Bright spots on Ceres indicate geologic activity

The bright areas of Occator Crater, Cerealia Facula in the center and Vinalia Faculae to the side, are examples of bright material found on crater floors on Ceres. This is a simulated perspective view. Image Credit: NASA / JPL-Caltech / UCLA / MPS / DLR / IDA / PSI
Since NASA’s Dawn spacecraft arrived at Ceres in March 2015, both scientists and the general public have been able to see the hundreds of bright spots on the dwarf planet’s surface. Dawn mission scientists reported their most recent research about these bright areas at the American Geophysical Union meeting in New Orleans, Louisiana, on Tuesday, December 12, 2017. The team’s findings indicate that Ceres is an active, evolving world.

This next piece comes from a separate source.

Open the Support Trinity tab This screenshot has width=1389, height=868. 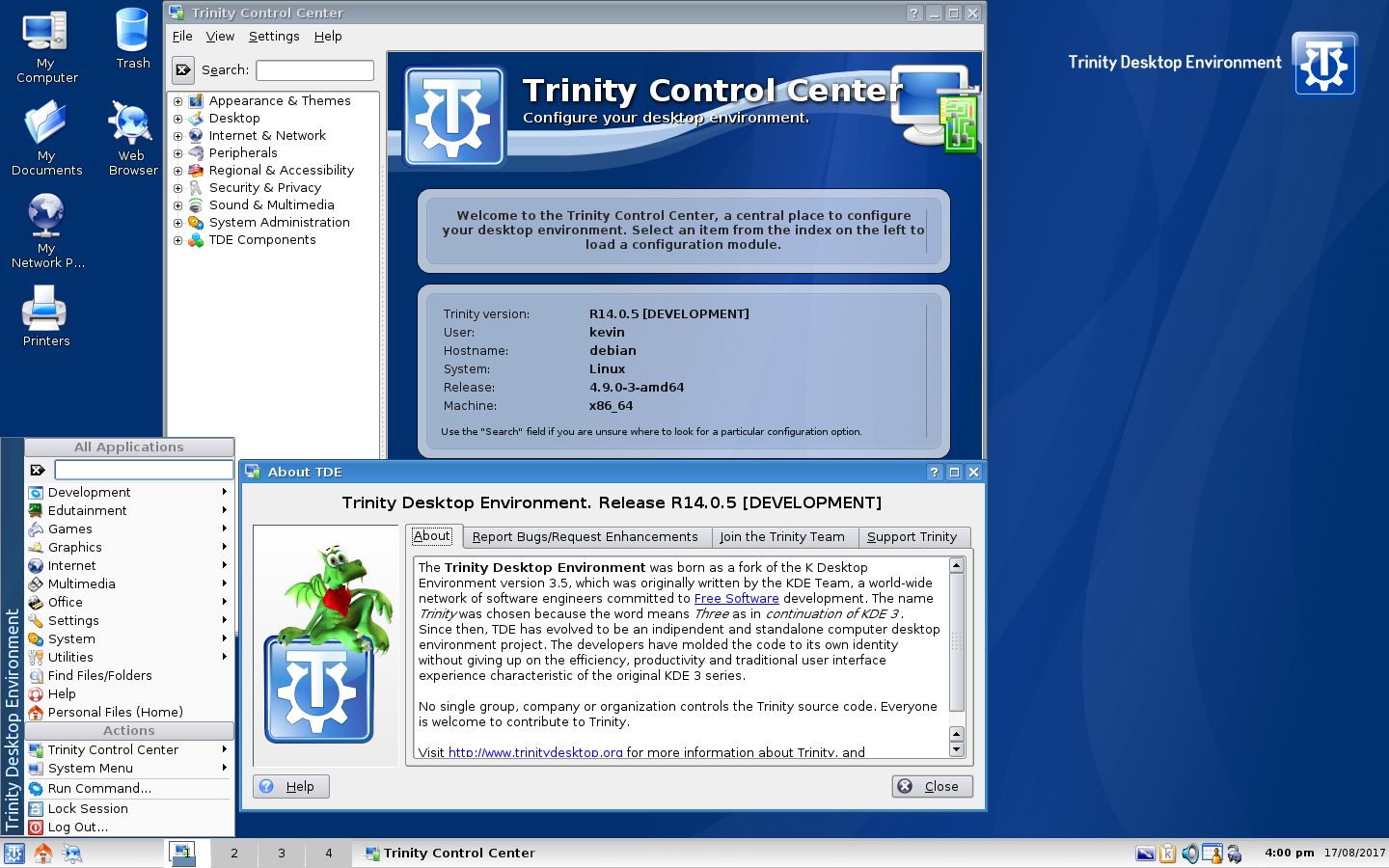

“The mysterious bright spots on Ceres, which have captivated both the Dawn science team and the public, reveal evidence of Ceres’ past subsurface ocean, and [they] indicate that, far from being a dead world, Ceres is surprisingly active. Geological processes created these bright areas and may still be changing the face of Ceres today,” said Carol Raymond, deputy principal investigator of the Dawn mission, via a release issued by NASA’s Jet Propulsion Laboratory (JPL) in Pasadena, California.
Researchers have discovered more than 300 bright areas on Ceres. A recent study led by Nathan Stein, a doctoral researcher at Caltech in Pasadena, California, has divided these areas into four categories.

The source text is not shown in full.